L’apparition d’un autre modèle avec des conceptions et des philosophies différentes. 

 

Label communautaire ou plateforme d’intermédiation

  Dans l’économie solidaire, s’appuyant sur le système du micro-crédit, des plateformes d’intermédiation comme Kiva.org ou babyloan.org, permettent maintenant depuis quelques années

aux occidentaux de prêter de l’argent à des porteurs de projet dans les pays en développement. Modèle qui a fait ses preuves de son efficacité et permet comme le vante le slogan de Kiva, changer des vies…

Depuis quelques temps, des sites tentent d’adapter ce modèle à la culture et à l’art, offrant la possibilité aux internautes de soutenir les porteurs de projets artistiques.
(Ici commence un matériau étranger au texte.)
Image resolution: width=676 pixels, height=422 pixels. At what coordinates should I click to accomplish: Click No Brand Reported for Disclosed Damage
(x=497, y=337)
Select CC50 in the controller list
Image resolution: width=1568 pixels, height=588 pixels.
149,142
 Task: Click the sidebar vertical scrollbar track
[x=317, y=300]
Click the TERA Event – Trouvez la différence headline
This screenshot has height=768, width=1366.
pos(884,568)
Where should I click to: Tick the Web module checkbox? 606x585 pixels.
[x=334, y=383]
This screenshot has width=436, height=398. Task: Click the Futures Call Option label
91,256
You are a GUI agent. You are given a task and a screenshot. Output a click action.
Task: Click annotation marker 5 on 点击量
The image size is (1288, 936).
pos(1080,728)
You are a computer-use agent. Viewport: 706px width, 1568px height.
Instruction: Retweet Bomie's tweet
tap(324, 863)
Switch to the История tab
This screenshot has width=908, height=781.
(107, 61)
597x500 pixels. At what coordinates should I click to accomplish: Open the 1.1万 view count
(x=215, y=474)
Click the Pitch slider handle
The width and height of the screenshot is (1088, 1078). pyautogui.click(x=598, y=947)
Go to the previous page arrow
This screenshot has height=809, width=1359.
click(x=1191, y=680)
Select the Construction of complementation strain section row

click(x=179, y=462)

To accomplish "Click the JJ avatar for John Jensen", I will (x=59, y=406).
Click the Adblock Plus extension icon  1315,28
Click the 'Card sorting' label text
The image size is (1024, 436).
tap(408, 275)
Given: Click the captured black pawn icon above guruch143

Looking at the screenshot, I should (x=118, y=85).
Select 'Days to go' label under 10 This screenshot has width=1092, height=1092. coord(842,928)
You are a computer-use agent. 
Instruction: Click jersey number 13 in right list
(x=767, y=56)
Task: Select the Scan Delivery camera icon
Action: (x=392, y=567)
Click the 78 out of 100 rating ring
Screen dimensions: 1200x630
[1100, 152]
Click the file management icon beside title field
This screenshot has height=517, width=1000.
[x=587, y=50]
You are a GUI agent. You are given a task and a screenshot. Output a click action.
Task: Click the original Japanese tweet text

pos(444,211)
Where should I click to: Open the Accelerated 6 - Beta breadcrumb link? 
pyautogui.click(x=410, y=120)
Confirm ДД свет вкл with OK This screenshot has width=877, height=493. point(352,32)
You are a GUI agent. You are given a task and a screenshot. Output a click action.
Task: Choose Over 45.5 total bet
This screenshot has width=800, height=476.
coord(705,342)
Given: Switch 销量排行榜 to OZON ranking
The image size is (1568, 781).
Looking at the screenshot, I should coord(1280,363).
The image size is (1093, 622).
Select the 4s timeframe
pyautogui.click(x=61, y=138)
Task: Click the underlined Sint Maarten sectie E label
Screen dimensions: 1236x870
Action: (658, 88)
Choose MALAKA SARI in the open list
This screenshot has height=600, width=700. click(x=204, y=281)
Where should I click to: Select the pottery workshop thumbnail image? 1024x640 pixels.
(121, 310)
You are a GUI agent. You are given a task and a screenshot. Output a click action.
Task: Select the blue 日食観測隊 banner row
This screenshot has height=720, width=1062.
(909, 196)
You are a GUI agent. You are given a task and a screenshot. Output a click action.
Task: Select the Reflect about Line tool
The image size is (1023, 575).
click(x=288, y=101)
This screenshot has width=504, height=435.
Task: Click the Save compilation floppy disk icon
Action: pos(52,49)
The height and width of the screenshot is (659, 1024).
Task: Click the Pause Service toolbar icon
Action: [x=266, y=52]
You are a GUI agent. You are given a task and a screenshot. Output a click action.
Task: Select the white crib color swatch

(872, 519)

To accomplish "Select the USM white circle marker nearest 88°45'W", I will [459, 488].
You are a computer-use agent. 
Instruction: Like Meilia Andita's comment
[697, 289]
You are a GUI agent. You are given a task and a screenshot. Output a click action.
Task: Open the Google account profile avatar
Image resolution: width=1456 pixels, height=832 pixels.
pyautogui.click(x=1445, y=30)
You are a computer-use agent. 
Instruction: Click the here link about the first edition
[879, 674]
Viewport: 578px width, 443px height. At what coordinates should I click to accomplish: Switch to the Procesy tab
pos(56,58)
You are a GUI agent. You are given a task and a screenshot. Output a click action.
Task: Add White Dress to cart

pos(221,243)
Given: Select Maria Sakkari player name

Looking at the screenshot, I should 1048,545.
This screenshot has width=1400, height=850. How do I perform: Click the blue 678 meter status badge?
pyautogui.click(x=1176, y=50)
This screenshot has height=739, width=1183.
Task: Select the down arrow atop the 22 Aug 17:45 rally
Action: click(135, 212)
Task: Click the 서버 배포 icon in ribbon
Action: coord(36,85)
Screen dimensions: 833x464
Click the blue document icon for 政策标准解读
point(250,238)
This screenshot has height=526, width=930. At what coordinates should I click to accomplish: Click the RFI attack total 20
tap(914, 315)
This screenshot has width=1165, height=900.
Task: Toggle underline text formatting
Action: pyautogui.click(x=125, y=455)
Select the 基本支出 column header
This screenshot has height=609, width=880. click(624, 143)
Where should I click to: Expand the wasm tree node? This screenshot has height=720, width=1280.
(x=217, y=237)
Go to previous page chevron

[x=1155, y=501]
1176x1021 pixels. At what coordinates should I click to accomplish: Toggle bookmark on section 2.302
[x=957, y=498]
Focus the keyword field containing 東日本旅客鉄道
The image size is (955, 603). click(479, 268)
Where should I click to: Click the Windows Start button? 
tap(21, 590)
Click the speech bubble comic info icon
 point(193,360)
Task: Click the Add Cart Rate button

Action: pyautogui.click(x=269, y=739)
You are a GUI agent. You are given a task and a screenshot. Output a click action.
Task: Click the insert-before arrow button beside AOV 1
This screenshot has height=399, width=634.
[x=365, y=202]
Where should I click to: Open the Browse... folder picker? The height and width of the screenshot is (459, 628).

Lieu de rencontre entre passionnés d’art de financement en réseau. 

Quels sont les caractéristiques de ces deux modèles.

Même si le phénomène est nouveau, on peut déjà discerner deux grandes familles :

  • Les labels participatifs avec une vision libérale (comme Mymajorcompany et Touscoprod ou Peopleforcinema)
  • Les plateforme d’intermédiation mettant en relation et s’appuyant sur leur réseau et défendant un certain nombre de valeurs (Babeldoor, faisonsaffaire.com ou encore bientôt MonArtiste.fr) 

Des conceptions diamétralement différentes :

Dans le premier cas, ce sont des producteurs classiques qui font appel aux internautes, pour compléter ou financer intégralement le budget d’un film ou un disque et de l’autre, les plateformes d’intermédiation, qui mettent en contact les protagonistes, jouent le rôle de facilitateur entre des artistes et d’éventuels mécènes ou contributeurs, mais n’ont aucun rôle dans la production, et ne prennent qu’une commission dans la réussite de la rencontre.

L’un s’appuie sur son expérience de la production, sélectionne des projets prometteurs et espère que l’un d’eux réussira et générera la quasi intégralité de son chiffre d’affaire, et l’autre compte sur le réseau, le marketing viral et la démultiplication de l’initiative individuel pour réussir à lever des fonds pour le maximum de projets.  

L’un parie sur un artiste espérant qu’il pourra multiplier sa mise par 10 

L’autre espère que les commissions prisent peu à peu lui permettra de réaliser un bon chiffre d’affaire.

Quel est le meilleur modèle ? Encore une fois, c’est l’avenir qui le dira…

En outre tout dépend également de l’objectif qu’à le site internet et évidemment l’artiste et conçoit son travail…

Pour l’instant évidemment Mymajorcompany fait la course en tête, avec notamment son champion Grégoire, mais ce modèle n’est pas sans risque comme peut le montrer la faillite de spidart.

Ainsi comme on a pu le voir, même s’il convient d’être prudent, rien que par le simple fait que les acteurs de cette nouvelle vague de sites n’ont pas tous le même objectif et n’ont pas la même dynamique, il est important tout de même de ne pas négliger cette piste de financement et au-delà de cette possibilité de rapprochement entre les artistes et les internautes.